Para quem está lendo este capitulo na semana do dia 26/04/2025, peço desculpas pela demora. Para ser bem sincera, às vezes me pergunto de onde eu ainda tiro ânimo para continuar escrevendo isso aqui.

Não sei se tem alguém lendo, muito menos se tem alguém gostando do que está lendo e tem horas que, sinceramente, me dá vontade de só abandonar essa história. Eu tenho alguns problemas pessoais que me impedem de ser pontual nas atualizações, mas a falta de feedback de quem lê tem sido uma das maiores.

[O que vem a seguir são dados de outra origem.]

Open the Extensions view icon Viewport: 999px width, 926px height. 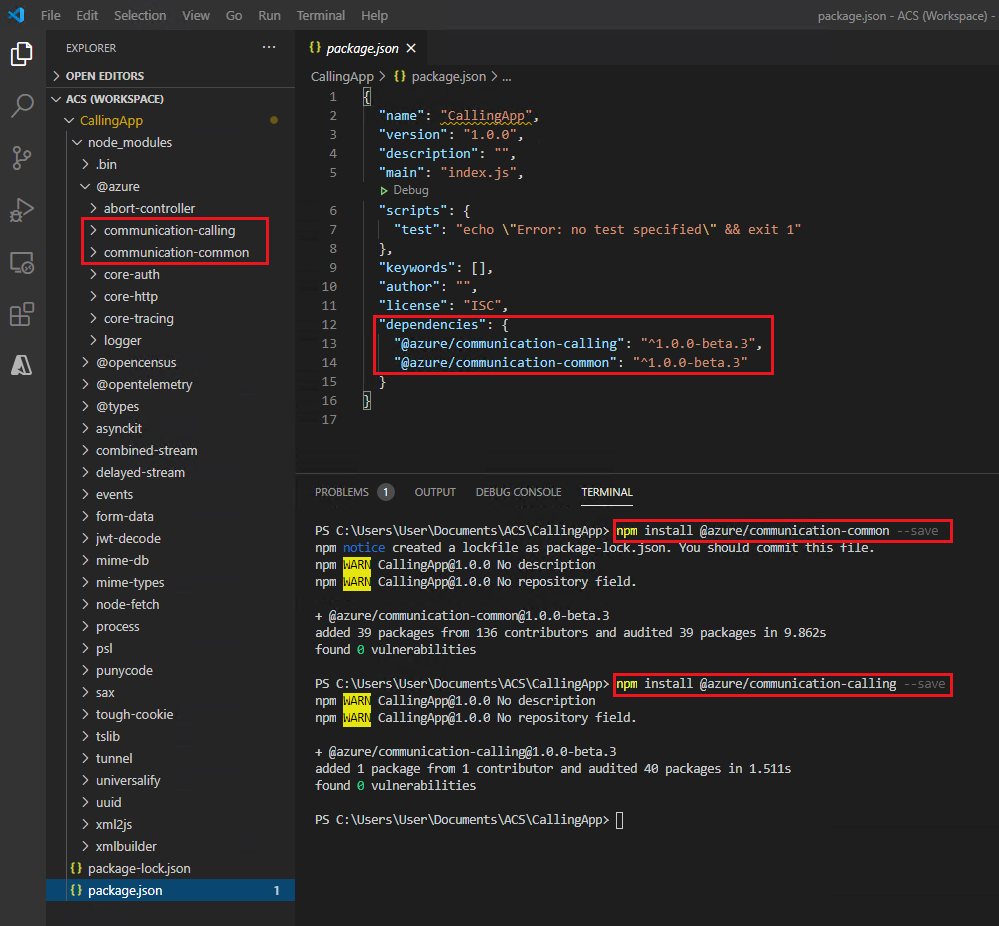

Eu sei que isso aqui não é nenhuma história de fantasia medieval ou um universo paralelo de viagem no tempo, é só cotidiano brasileiro de um grupo de pessoas inventadas por mim e seus dramas pessoais. E talvez por isso não tenha atraído tantas pessoas para ler quanto eu gostaria. E eu posso lidar com isso, eu posso lidar com o fato de que esta história que está em publicação há cinco anos não é popular.

Mas o que acaba comigo um pouquinho há cada atualização é o silencio das pessoas que – supostamente – ainda estão lendo este trabalho.

Desculpe o desabafo, mas eu precisava falar em algum lugar.

A parte disso, espero que quem ainda está acompanhando a história tenha gostado do capítulo, peço desculpas se ele pareceu um “tapa buraco”, mas é que eu não quero apressar os pontos-chaves da narrativa só para “terminar logo”.

Obrigada pro ler até aqui e até o próximo capítulo, que eu espero conseguir lançar mais rápido.